Stifel cuts Apellis stock price target to $60, maintains buy rating

Published 28/02/2025, 22:14
Stifel cuts Apellis stock price target to $60, maintains buy rating

On Friday, Stifel analysts revised their price target for Apellis Pharmaceuticals (NASDAQ:APLS) stock, reducing it to $60 from the previous $75, while continuing to support a Buy rating for the company. The adjustment follows Apellis’s fourth-quarter earnings, which aligned with preliminary results, showcasing revenues of $211.1 million, surpassing the consensus estimate of $198.8 million. The company’s product, Syfovre, was highlighted for its robust performance. According to InvestingPro data, Apellis has demonstrated impressive revenue growth of 162% over the last twelve months, with total revenue reaching $715 million. The stock currently trades near its 52-week low of $24.34, having declined about 59% over the past year.

Apellis Pharmaceuticals has outlined its strategy for the future, focusing on expanding the reach and communication of its long-term and real-world data. This data demonstrates favorable efficacy, particularly important as the company faces a stable competitive landscape with the new Izervay label. Analysts see a significant opportunity for growth in the C3 Glomerulopathy (C3G) and Immune Complex-Mediated Membranoproliferative Glomerulonephritis (IC-MPGN) markets, backed by the comprehensive VALIANT Phase 3 data. This data is anticipated to underpin a submitted supplemental New Drug Application (sNDA) for an accelerated review process. InvestingPro analysis shows strong analyst confidence, with three analysts recently revising their earnings estimates upward and projecting continued sales growth.

The VALIANT Phase 3 data is expected to diversify Apellis’s portfolio beyond Syfovre towards a broader C3 portfolio by the end of the year. This shift is seen as a pathway to multiple growth avenues for the company. Although Apellis has not issued formal guidance, the company believes it is on a trajectory towards profitability, underpinned by a cash reserve of $411 million and a restructured debt profile.

The updated price target of $60 reflects an adjusted outlook for Apellis Pharmaceuticals, taking into account the company’s current financial position and market opportunities.
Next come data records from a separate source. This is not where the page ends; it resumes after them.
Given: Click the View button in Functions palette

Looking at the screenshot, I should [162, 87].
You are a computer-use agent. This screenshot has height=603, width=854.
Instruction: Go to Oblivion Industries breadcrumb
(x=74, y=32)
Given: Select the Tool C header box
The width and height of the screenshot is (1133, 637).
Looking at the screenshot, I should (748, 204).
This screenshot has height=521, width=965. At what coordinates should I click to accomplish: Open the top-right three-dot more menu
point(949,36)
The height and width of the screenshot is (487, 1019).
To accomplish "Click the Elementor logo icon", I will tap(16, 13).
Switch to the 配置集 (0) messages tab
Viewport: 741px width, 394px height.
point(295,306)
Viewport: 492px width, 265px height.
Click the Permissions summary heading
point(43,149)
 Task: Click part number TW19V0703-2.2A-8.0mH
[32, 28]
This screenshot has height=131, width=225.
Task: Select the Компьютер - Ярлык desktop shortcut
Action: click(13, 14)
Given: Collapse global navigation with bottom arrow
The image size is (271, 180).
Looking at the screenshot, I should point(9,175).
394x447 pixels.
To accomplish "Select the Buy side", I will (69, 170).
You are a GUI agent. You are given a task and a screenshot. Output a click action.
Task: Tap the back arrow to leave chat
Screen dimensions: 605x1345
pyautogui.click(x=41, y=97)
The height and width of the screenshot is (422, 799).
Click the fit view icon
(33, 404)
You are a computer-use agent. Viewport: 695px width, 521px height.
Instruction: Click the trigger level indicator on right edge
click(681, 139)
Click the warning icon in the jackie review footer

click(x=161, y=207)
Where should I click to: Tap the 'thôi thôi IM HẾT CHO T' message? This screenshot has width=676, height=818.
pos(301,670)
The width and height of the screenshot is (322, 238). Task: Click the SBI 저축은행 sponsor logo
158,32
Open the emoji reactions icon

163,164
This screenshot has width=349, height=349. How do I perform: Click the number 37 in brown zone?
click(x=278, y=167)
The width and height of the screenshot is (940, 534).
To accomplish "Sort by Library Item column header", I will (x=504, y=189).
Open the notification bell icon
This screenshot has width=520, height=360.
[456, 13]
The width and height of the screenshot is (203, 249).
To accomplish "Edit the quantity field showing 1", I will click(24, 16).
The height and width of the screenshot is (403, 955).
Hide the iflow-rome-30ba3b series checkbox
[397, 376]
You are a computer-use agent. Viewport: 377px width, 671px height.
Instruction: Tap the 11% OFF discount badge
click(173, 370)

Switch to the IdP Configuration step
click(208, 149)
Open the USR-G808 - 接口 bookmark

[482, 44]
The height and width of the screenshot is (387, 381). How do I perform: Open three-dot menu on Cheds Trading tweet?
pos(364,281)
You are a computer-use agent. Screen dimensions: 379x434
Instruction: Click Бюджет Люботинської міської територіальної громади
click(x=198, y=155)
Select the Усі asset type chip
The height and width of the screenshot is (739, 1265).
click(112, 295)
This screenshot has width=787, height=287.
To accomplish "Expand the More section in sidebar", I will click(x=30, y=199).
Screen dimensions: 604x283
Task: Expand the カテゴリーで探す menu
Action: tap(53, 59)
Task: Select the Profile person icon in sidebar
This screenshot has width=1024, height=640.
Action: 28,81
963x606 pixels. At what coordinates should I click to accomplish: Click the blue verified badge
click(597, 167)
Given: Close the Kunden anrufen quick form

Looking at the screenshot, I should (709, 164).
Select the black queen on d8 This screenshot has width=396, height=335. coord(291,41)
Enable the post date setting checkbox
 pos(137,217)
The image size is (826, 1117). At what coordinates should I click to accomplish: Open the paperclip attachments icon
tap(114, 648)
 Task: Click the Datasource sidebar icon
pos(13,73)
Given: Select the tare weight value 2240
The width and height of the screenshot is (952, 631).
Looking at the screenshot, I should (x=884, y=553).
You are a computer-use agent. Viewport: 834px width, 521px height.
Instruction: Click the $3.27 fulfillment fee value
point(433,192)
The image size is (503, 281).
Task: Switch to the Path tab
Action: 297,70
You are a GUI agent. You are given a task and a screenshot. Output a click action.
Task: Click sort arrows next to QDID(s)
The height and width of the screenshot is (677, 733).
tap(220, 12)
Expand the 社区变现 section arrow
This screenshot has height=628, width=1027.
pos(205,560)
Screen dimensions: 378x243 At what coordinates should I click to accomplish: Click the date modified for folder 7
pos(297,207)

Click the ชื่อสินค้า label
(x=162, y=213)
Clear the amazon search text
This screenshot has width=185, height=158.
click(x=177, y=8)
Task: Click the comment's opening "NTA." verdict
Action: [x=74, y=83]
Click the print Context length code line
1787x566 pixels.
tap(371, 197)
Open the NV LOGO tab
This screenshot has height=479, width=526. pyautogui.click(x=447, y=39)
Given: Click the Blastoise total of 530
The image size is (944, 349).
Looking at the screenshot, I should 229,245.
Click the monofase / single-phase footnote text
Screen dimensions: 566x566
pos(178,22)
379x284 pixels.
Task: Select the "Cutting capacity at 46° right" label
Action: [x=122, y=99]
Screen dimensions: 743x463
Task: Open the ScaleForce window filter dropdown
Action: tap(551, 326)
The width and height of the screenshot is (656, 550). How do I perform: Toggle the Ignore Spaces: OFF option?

Despite the price target reduction, the maintained Buy rating suggests continued confidence in the company’s potential for growth and value creation.

In other recent news, Apellis Pharmaceuticals reported fourth-quarter 2024 results that exceeded analyst expectations, posting revenue of $212.5 million, surpassing the consensus estimate of $192.9 million. This marks a 45% increase from the same quarter last year. The company’s adjusted earnings per share were -$0.29, better than the expected -$0.37. SYFOVRE, a treatment for geographic atrophy, generated $167.8 million in U.S. net product revenue, while EMPAVELI contributed $23.4 million. Despite the revenue beat, shares fell, possibly due to anticipated softer guidance for Syfovre.

TD Cowen reiterated a Buy rating on Apellis, maintaining a price target of $60. Analyst Phil Nadeau noted that Apellis’s year-end cash balance of $411 million should be sufficient to fund operations until profitability. The company plans to initiate two Phase III trials for EMPAVELI in 2025, targeting focal segmental glomerulosclerosis and delayed graft function. Additionally, Apellis submitted a supplemental New Drug Application for pegcetacoplan, aiming for a commercial launch in the second half of 2025. Mizhou Securities analyst Graig Suvannavejh highlighted potential softness in Syfovre sales due to seasonality and increased sampling.